L'Etoile perd une branche - Habib Faye (1965 - 2018) - Partie 2





A partir de 1987 et pendant quelques années, Youssou N’Dour et Habib Faye habiteront dans le même appartement. Ils en profitent pour créer, modeler, parfaire la musique du Super Etoile. 

Ils sont jeunes, en pleine possession de leurs moyens et leur créativité est au zénith. Les observateurs de la chose musicale pourront aisément constater qu’entre 1987 et 1992, sortiront les plus beaux albums du Super Etoile. 

J’utilise le qualificatif « beaux » à dessein, car ces albums ne sont pas parfaits. Pas du tout. Mais leur charme réside dans ces imperfections liées à leur jeunesse et à leur manque d’expérience. Ces albums ont une âme. Ils transmettent une émotion sans commune mesure. 

Du Volume 12 (JAMM-LA-PAIX) à Eyes Open, on sent de la joie et du bonheur. Tout ce qui viendra après sera frappé du sceau de l’ultra-professionnalisme. Ce que le Super Etoile gagnera en précision, il le perdra en émotion. 

Kocc-Barma (Vol.13) marque les débuts des productions siglées YOUBIB. Youssou écrit l’essentiel des paroles et Habib construit la musique. Ce dernier confiera d’ailleurs qu’il avait esquissé certaines compositions dès son adolescence. 

Suivront les opus Gaïndé (Vol.14), Set (Vol. 15), Hors-Série Jamm (Vol. 15 bis), et enfin EYES OPEN. 






Il est intéressant de noter que jusqu’en 1992, Youssou ne reprenait quasiment jamais ses anciens morceaux pour les remettre au goût du jour, les fameux « Remix ». Pour une raison très simple : la créativité, c’est comme un volcan. En pleine activité, il crache des laves incandescentes, puis au fil du temps, le volume s’estompe. Il fallait donc donner aux fans de la matière, quand l’artiste s’effaçait devant l’homme d’affaires. 

Après Eyes Open, le groupe entre petit à petit dans la gestion. Youssou et Habib sont devenus des pères de famille, et comme pour nous tous, le charme de la jeunesse s’efface. Cela se traduit par une musique moins agressive, les lignes de basse d’Habib sont moins sophistiquées, plus lisses.

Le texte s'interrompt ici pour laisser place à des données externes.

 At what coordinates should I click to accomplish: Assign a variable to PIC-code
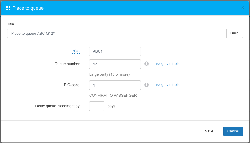(167, 85)
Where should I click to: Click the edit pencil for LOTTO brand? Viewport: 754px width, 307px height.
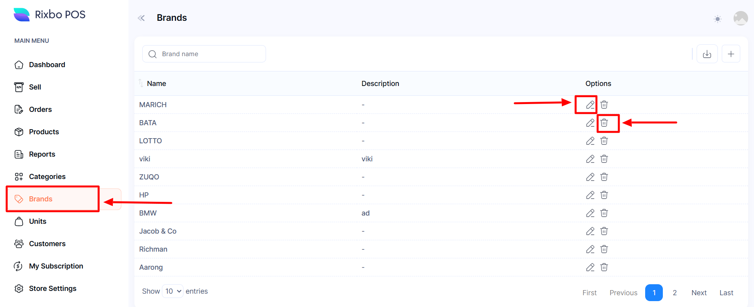click(590, 141)
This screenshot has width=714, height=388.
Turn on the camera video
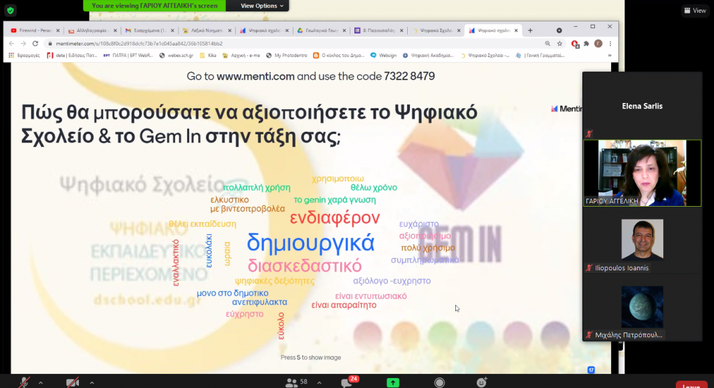[72, 383]
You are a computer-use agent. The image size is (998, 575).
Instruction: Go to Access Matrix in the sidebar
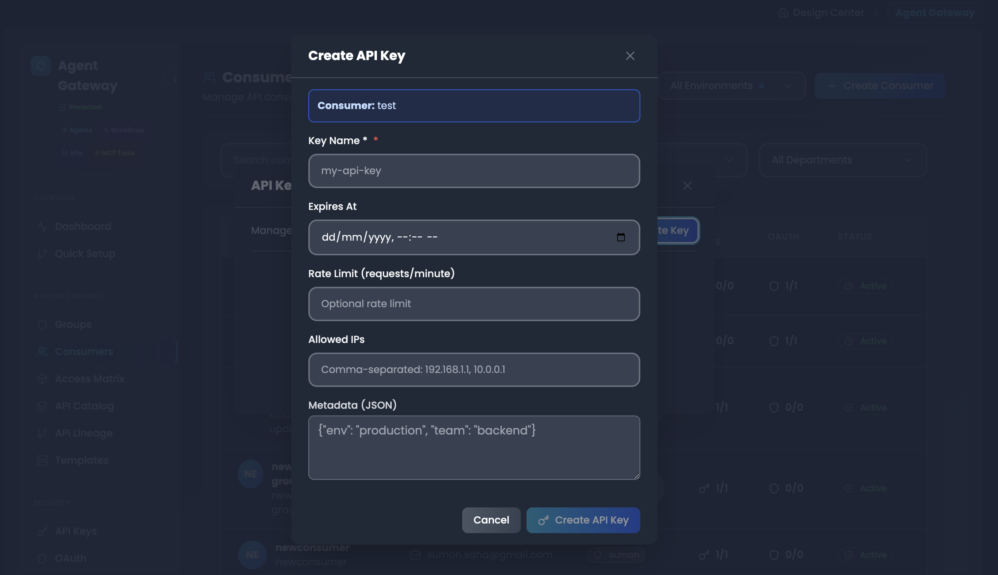coord(90,379)
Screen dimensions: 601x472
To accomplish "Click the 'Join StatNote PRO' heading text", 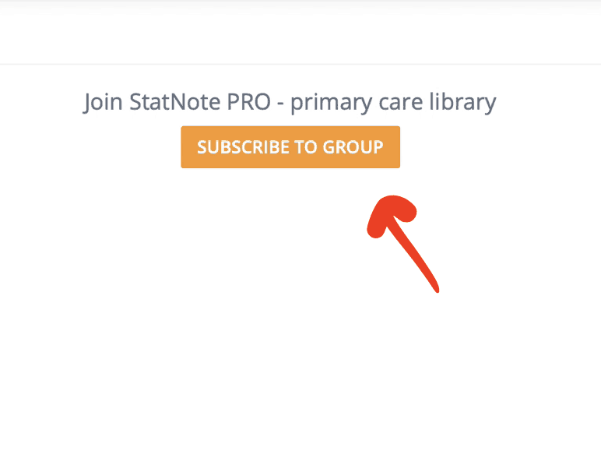I will tap(177, 102).
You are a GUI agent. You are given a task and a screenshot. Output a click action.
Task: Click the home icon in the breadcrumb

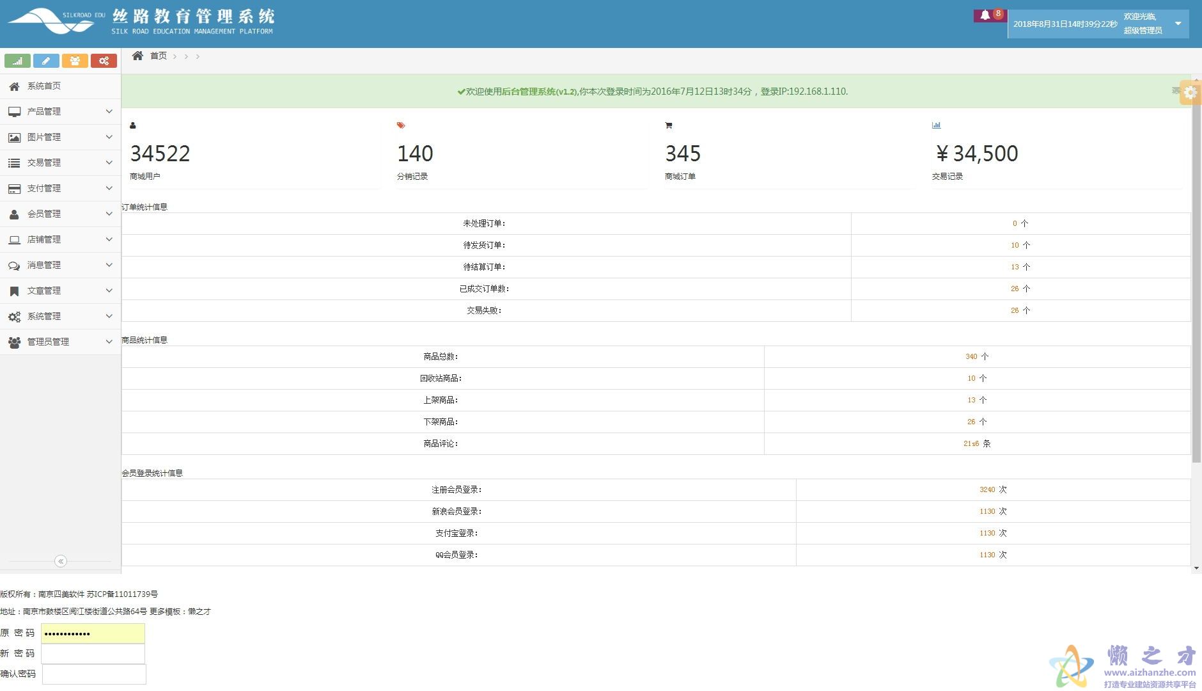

Il gagne en en maturité, sort du cadre Super Etoile pour composer pour d’autres chanteurs. 

L’éloignement commence là, au mitan des années 90. Habib devient un collaborateur comme un autre, génial certes, mais partageant la direction musicale avec d’autres musiciens. D’abord avec le grand Jean-Philippe Rykiel (Eyes Open, The Guide, Lii), puis avec Ibou N’Dour et d’autres moins connus. 

Il n’en demeure pas moins qu’Habib reste un instrumentiste génial, qui donne sa pleine mesure lors des concerts. Tous ceux qui l’ont vu et entendu sur scène savent jusqu’où pouvait le mener ce génie. 

Après avoir donné 27 ans de sa vie au Super Etoile (1985-2012), il s’éloignera du groupe au grand dam des suiveurs et fans du groupe. Il sort un album orienté « jazz fusion » (H2O) et se lance dans un projet ambitieux nommé Cola Nut Café, vu comme un retour aux sources. 

Pour finir, le départ d’Habib est dur à accepter pour nous, ses fans, car nous ne le verrons plus sur scène. Nous n’entendrons plus résonner sa basse. Nous le verrons plus plaisanter avec Assane Thiam, son complice. Sa basse s’est tue à jamais. 

Ce qu’il nous reste aujourd’hui, ce sont des tonnes de souvenirs. De beaux souvenirs. Et sa musique. 

Pars en paix, Bib, tu ne nous dois plus rien.